What the exercise asks:
Return, from the material below, each line in which "Given" occurs.
* * * * *
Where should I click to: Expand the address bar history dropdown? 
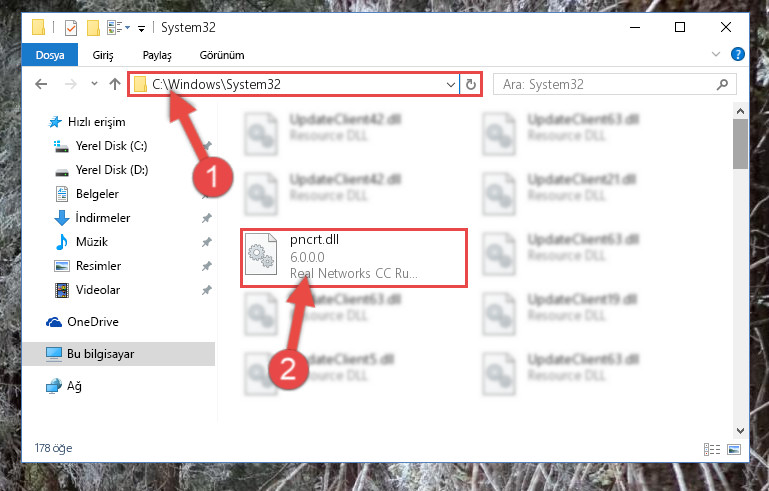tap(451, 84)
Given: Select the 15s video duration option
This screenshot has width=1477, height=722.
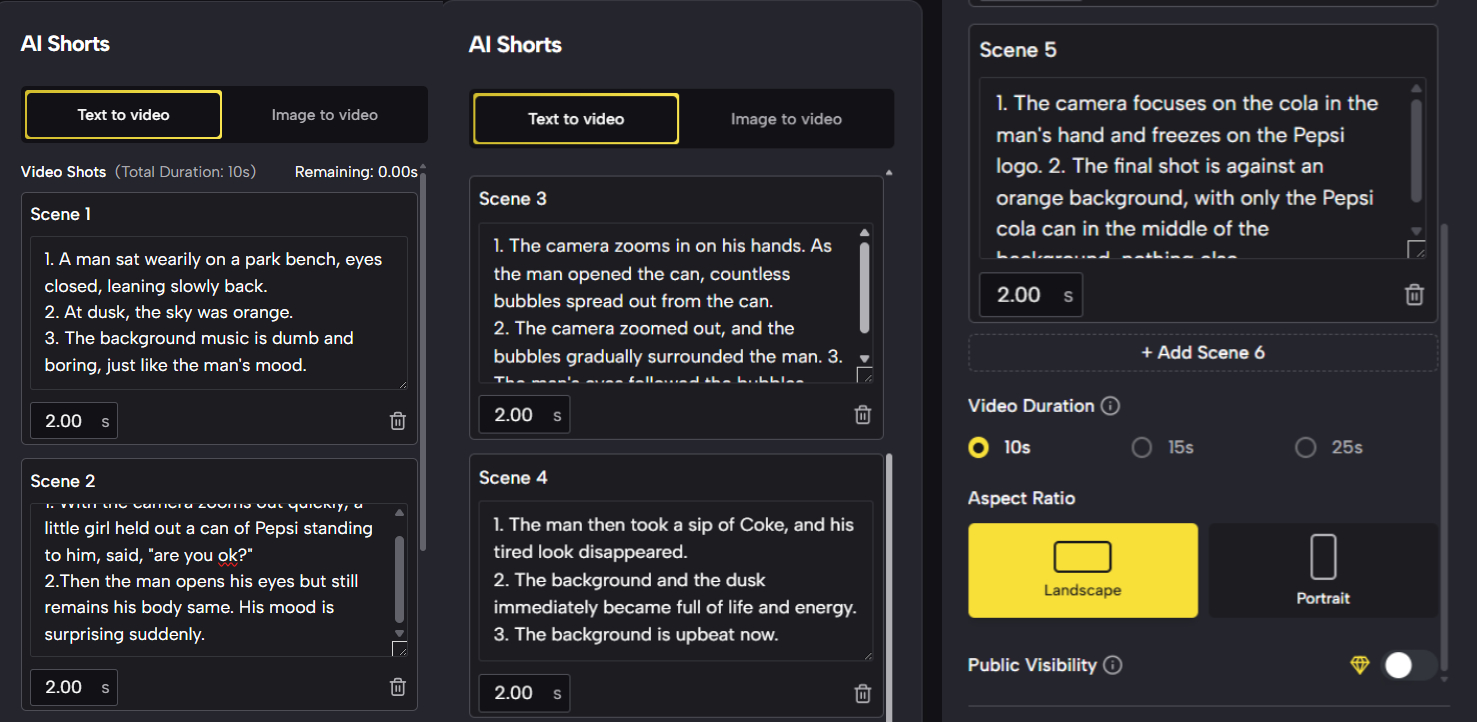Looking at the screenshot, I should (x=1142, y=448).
* * * * *
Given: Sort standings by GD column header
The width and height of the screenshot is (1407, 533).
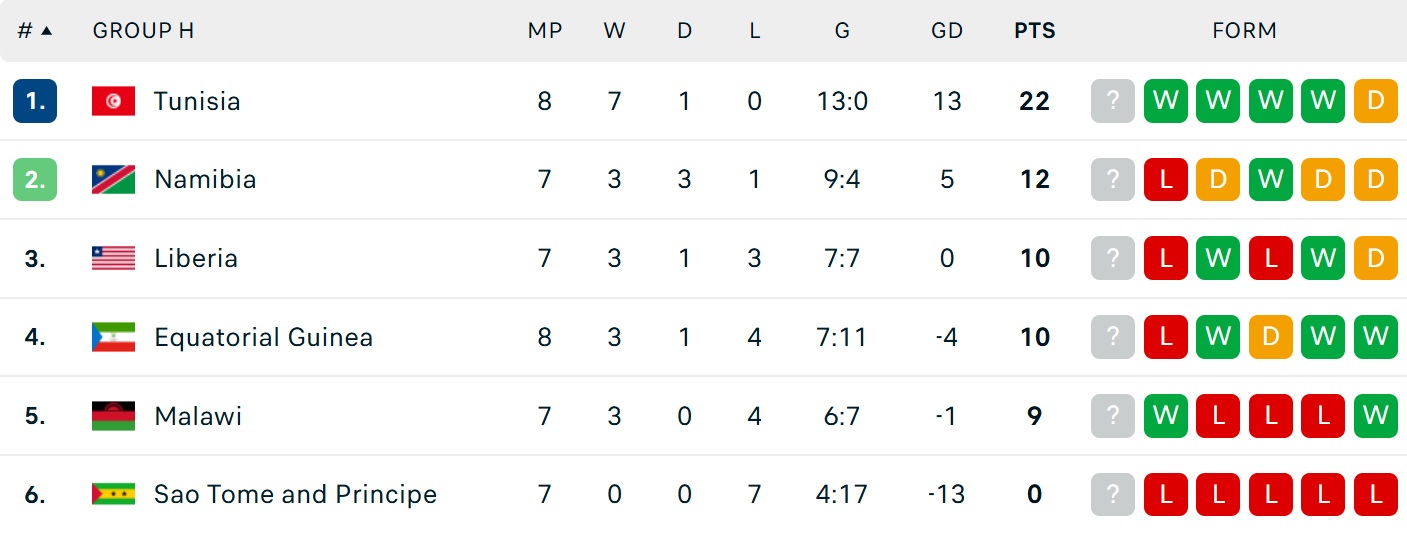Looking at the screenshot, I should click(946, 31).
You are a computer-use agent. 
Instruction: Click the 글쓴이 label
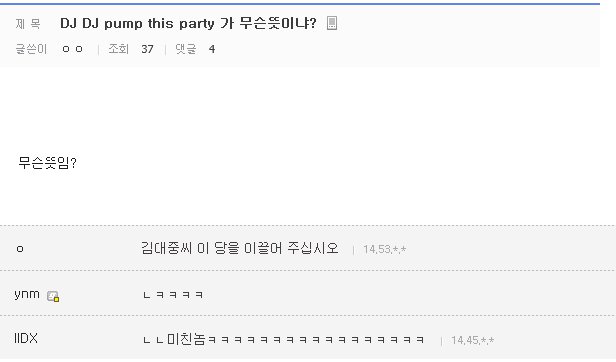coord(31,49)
* * * * *
Result below:
Given: Select the 15s video duration option
Given: Sort standings by GD column header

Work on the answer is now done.